Wednesday, July 30, 2008

Unemployed in Summertime

I've just discovered Emiliana Torrini, a British electronica/low-fi recording artist. She's sort of a cross between Bjork and Ivy. My sister recommended her 1999 album "Love in the Time of Science" because one song, "Unemployed in Summertime," applies to my current situation. I still don't have a job, but for the past three months I've been waiting to hear back about a job to which I applied way back in May. It's basically my dream job - an opening in my field of study, in a creative environment very much like most of my previous jobs. After moving to Massachusetts, I couldn't get a job in that field, so I settled for a couple of jobs that, in retrospect, were a mistake. But for some reason I couldn't get an interview for the more creative jobs to which I applied. This time, I applied in late May, interviewed in early June, and was told the job would start in early July. Then the job's start date was pushed back to late July or early August. Just when I started to lose hope, I was called for a second interview. I felt it went well, but was told I'd hear back from them in three weeks. Which means, if I even get the job, it won't start until late August. I feel like this job could help me get back on track, not so much career-wise, but life-wise.

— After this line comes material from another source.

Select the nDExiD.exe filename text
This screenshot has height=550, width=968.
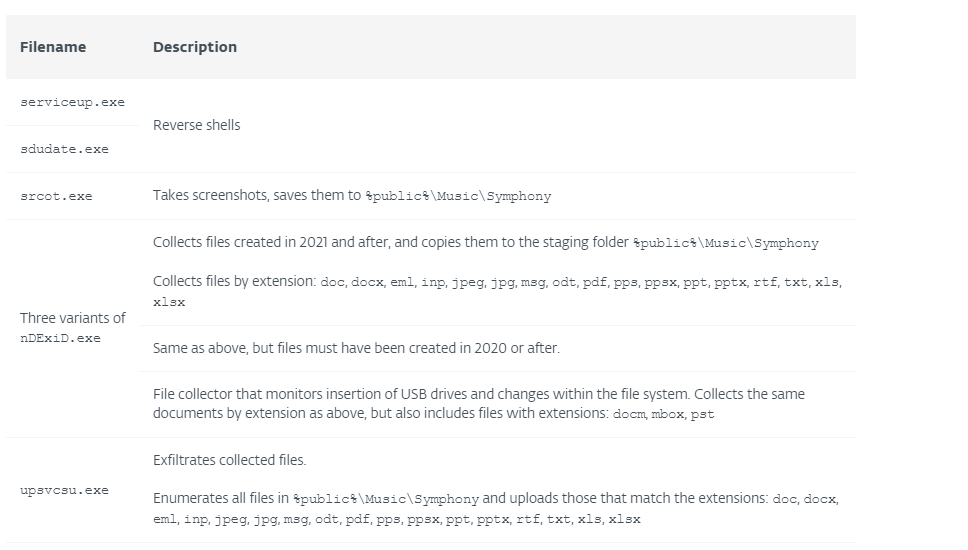(x=60, y=338)
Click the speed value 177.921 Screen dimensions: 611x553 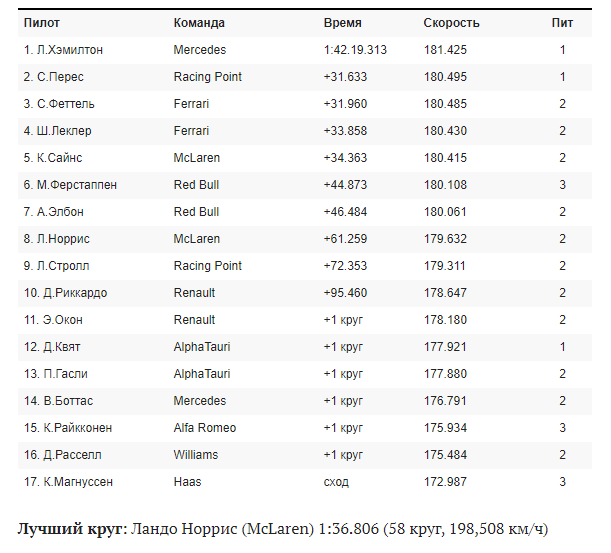445,347
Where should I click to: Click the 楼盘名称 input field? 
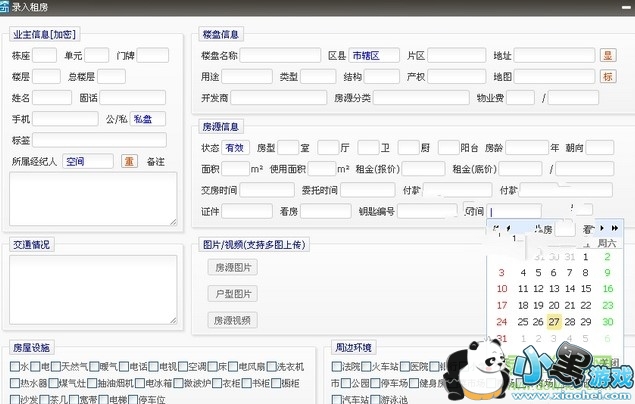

I'd be in a job that makes me happy in a field in which I know a lot about, and thus, would feel like I'd be making more of a contribution to the position, instead of taking another job that would turn out to be another setback in my life. Then I'd feel like I was actually being a productive member of society. Maybe these three months of anxiety will pay off in the end. I'll just have to keep my fingers crossed.

In the meantime, I can take solace in Emiliana Torrini's song - a breezy homage to that period of time when you just get out of school, before you've found your first job, and the trials and tribulations of the working world haven't yet made you hardened, bitter, and pessimistic. And, as Emiliana reassures us,"It'll be okay."